Reconstruction of large abdominal wall tissue defect using vacuum assisted wound closure
Keywords:VAC therapy, Split skin grafting, Abdominal wall tissue defect
Background/Aim: Abdominal wall defects may result from trauma, burn, necrotizing soft tissue infection or complications of abdominal surgeries. Reconstruction poses a great challenge for the surgeon in cases of large abdominal wall defects with lack of surrounding tissue. Abdominal wall defects lack a good functional and aesthetic impact and early reconstruction is prudent for better outcomes. This study evaluates the results of Vacuum assisted wound closure (VAC) therapy in patients with large anterior abdominal wall tissue defect which could not be closed primarily otherwise. Methods: This case series included 20 patients with partial thickness, anterior abdominal wall tissue defects.

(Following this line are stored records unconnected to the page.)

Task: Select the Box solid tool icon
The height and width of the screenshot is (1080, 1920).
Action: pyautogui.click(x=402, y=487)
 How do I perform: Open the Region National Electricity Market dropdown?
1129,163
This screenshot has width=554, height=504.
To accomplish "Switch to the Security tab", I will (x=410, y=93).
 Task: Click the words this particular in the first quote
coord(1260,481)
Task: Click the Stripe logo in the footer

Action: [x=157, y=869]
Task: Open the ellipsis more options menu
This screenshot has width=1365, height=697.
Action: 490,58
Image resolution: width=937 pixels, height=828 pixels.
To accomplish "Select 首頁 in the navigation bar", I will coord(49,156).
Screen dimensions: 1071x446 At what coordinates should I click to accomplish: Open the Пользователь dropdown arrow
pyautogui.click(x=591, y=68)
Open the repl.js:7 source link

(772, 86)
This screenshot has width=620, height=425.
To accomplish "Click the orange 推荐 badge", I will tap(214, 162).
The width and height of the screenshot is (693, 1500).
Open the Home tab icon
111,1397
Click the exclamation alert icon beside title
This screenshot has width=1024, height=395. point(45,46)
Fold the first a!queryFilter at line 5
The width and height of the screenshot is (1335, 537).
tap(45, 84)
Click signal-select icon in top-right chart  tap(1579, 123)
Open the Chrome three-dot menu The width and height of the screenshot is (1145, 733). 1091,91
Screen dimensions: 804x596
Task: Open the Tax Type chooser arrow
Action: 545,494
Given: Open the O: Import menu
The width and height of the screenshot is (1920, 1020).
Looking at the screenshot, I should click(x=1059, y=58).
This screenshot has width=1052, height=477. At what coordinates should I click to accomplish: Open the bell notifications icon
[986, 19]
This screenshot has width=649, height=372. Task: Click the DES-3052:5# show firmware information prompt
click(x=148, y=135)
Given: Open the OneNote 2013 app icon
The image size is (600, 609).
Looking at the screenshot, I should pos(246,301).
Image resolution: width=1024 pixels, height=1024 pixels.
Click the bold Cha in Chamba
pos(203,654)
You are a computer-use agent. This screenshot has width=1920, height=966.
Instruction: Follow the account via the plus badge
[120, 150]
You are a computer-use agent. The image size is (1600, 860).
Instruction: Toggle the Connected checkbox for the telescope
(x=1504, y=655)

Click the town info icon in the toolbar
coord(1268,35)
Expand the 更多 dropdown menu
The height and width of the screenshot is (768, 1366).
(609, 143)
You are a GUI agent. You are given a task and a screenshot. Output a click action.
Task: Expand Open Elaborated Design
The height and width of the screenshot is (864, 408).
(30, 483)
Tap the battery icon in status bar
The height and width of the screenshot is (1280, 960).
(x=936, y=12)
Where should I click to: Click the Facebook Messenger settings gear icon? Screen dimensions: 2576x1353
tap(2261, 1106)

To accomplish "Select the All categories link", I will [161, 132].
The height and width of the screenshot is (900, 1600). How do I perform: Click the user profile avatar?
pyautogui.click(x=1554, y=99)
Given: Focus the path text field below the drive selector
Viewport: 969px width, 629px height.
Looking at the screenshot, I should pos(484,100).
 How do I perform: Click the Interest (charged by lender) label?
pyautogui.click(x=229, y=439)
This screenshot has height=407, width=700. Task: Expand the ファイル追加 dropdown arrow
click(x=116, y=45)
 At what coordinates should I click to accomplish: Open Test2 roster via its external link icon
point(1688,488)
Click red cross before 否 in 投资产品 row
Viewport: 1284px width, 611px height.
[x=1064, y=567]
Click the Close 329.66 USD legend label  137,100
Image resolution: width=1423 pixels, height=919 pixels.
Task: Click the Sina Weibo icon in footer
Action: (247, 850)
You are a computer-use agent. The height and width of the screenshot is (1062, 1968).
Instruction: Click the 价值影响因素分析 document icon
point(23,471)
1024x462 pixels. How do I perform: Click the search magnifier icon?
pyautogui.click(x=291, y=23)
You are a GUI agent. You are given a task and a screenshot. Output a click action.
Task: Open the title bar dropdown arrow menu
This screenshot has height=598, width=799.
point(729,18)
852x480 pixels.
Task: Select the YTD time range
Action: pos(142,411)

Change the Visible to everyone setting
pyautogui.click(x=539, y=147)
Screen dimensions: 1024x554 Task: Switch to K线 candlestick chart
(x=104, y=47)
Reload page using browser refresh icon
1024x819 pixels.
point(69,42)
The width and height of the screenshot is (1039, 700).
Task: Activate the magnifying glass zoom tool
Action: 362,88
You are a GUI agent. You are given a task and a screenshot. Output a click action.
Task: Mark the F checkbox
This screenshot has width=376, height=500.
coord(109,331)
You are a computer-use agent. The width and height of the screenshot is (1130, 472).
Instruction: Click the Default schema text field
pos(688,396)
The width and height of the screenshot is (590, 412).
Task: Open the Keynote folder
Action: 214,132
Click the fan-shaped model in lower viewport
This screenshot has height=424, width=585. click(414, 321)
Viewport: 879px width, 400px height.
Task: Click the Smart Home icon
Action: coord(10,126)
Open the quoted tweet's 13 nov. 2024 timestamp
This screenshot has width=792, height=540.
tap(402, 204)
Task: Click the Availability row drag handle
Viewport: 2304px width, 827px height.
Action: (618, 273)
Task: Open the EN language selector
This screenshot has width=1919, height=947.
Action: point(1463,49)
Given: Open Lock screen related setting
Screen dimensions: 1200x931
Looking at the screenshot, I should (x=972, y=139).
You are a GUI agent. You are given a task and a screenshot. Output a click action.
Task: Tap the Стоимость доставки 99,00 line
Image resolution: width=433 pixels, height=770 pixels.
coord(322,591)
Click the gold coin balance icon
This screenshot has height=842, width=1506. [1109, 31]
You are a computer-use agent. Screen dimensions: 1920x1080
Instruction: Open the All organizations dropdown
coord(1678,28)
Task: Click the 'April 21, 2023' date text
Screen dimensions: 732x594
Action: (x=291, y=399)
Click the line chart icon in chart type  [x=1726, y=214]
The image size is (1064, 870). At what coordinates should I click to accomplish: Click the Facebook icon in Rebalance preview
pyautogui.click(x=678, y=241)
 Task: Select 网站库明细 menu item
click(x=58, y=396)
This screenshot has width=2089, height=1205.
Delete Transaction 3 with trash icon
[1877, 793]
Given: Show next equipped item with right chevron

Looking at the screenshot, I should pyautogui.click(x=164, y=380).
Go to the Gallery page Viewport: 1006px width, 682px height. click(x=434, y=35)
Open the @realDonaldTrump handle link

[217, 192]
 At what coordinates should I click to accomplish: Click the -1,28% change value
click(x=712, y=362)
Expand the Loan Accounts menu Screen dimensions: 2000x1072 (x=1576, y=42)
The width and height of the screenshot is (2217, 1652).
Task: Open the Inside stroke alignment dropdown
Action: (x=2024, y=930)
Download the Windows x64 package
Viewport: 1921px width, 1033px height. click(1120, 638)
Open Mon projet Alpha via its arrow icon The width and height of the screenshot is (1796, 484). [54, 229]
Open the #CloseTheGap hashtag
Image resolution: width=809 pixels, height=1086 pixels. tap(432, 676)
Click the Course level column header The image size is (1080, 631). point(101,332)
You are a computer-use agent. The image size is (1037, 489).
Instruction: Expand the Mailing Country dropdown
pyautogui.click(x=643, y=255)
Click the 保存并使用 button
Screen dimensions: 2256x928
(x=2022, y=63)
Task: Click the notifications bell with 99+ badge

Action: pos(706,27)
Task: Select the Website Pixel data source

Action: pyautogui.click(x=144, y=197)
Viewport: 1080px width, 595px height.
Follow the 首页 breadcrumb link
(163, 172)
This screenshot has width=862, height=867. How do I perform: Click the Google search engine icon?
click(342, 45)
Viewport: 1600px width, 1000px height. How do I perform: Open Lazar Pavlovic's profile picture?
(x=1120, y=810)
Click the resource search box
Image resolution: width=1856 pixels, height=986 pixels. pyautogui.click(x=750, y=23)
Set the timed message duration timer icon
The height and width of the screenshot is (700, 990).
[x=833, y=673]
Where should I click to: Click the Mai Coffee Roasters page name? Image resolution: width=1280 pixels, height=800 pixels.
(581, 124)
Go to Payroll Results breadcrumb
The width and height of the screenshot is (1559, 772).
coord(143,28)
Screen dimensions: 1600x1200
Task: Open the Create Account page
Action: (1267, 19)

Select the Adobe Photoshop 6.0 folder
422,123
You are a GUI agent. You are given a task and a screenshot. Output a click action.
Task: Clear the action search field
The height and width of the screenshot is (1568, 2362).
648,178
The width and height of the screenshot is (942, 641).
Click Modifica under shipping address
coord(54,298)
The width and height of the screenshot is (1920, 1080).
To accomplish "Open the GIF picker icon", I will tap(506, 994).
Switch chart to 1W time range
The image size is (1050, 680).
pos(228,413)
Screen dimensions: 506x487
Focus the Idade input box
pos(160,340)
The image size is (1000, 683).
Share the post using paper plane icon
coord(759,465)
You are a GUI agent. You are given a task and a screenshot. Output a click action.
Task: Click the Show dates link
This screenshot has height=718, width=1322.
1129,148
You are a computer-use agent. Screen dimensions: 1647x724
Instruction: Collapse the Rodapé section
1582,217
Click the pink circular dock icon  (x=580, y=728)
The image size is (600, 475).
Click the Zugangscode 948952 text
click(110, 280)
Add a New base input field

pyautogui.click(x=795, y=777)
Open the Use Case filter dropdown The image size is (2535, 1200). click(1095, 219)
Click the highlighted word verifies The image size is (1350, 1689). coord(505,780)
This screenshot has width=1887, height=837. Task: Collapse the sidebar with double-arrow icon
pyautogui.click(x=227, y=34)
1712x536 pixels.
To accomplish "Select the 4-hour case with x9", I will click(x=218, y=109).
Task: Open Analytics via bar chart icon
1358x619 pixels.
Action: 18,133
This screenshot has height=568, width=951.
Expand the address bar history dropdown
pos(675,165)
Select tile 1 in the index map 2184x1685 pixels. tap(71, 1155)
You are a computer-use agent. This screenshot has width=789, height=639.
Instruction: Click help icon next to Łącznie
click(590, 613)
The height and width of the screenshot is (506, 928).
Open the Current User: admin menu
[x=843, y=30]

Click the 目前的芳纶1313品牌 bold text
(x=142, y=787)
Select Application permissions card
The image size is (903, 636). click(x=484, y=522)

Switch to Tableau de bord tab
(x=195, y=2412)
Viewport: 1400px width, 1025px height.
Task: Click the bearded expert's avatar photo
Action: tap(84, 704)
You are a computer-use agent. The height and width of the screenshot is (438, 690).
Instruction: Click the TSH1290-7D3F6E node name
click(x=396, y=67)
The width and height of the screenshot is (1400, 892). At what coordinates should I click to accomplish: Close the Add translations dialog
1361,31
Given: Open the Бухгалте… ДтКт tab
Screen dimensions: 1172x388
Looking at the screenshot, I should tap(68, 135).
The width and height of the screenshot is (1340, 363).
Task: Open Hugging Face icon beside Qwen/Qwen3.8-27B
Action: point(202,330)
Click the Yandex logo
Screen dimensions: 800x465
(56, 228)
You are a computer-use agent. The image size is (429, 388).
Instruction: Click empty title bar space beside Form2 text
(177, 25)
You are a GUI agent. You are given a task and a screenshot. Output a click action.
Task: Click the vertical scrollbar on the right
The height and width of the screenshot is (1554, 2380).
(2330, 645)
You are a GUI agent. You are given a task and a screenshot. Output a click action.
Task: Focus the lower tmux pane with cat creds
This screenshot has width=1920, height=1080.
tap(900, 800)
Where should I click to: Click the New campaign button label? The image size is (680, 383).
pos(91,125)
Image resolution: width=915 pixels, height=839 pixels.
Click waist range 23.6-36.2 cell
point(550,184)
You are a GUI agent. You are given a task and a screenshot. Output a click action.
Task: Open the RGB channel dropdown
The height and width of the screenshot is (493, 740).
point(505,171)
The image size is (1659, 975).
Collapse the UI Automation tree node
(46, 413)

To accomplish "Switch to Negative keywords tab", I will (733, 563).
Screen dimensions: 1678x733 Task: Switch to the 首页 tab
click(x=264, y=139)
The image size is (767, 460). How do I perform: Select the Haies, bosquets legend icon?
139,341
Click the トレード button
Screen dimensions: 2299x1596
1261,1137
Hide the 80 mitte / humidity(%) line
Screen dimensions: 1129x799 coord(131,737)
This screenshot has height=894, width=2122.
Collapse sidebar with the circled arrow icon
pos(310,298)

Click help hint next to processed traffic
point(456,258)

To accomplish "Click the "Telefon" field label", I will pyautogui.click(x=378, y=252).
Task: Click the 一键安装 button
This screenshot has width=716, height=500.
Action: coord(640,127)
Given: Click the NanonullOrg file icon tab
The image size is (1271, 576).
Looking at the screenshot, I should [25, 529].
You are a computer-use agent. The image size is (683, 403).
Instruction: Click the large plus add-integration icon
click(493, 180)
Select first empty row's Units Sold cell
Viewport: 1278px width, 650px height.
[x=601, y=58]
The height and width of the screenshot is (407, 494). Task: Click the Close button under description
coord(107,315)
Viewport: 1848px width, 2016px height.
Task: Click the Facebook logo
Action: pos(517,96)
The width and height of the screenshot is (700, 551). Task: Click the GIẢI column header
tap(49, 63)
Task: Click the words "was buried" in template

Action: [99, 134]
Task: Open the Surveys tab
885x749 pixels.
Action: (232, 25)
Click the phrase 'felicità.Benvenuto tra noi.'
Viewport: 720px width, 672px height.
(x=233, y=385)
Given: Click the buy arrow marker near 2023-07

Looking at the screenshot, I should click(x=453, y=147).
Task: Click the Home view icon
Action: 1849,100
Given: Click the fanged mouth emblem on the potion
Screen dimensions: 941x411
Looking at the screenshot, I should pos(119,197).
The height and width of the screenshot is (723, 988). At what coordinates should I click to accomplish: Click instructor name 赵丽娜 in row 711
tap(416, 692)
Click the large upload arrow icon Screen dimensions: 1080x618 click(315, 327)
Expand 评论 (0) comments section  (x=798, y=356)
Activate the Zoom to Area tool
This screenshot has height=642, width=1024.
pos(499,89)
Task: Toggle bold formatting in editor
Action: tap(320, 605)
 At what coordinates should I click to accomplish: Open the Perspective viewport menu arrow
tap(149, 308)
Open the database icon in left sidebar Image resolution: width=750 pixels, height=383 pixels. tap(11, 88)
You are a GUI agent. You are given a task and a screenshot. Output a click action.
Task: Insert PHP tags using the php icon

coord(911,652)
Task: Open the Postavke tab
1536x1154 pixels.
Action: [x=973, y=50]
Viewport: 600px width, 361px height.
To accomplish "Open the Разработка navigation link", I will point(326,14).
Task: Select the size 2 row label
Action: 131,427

All patients had suffered an acute trauma. Wound debridement was done and VAC therapy dressing was applied in systematic manner. Dressing was changed every 3 or 4 days and continued up to 9-14 days. Results: Twenty patients underwent VAC therapy with an average age of 32 years (range, 25-52 years). Indications comprised tissue loss after acute trauma due to road traffic accident, burn and other trauma leading to anterior abdominal wall soft tissue defect. VAC was used for an average of 12 days, with an average negative pressure of 125 mm Hg. Healthy granulation tissue was formed in all patients. Subsequently split thickness skin grafts were applied in these patients. This results in early recovery as well as decreased morbidity in all patients. Conclusions: All patients had good tolerance to Vacuum-assisted closure. It offers many benefits comprising fewer dressing changes and an earlier return to daily activities. Patients with large abdominal defects can benefit from this procedure.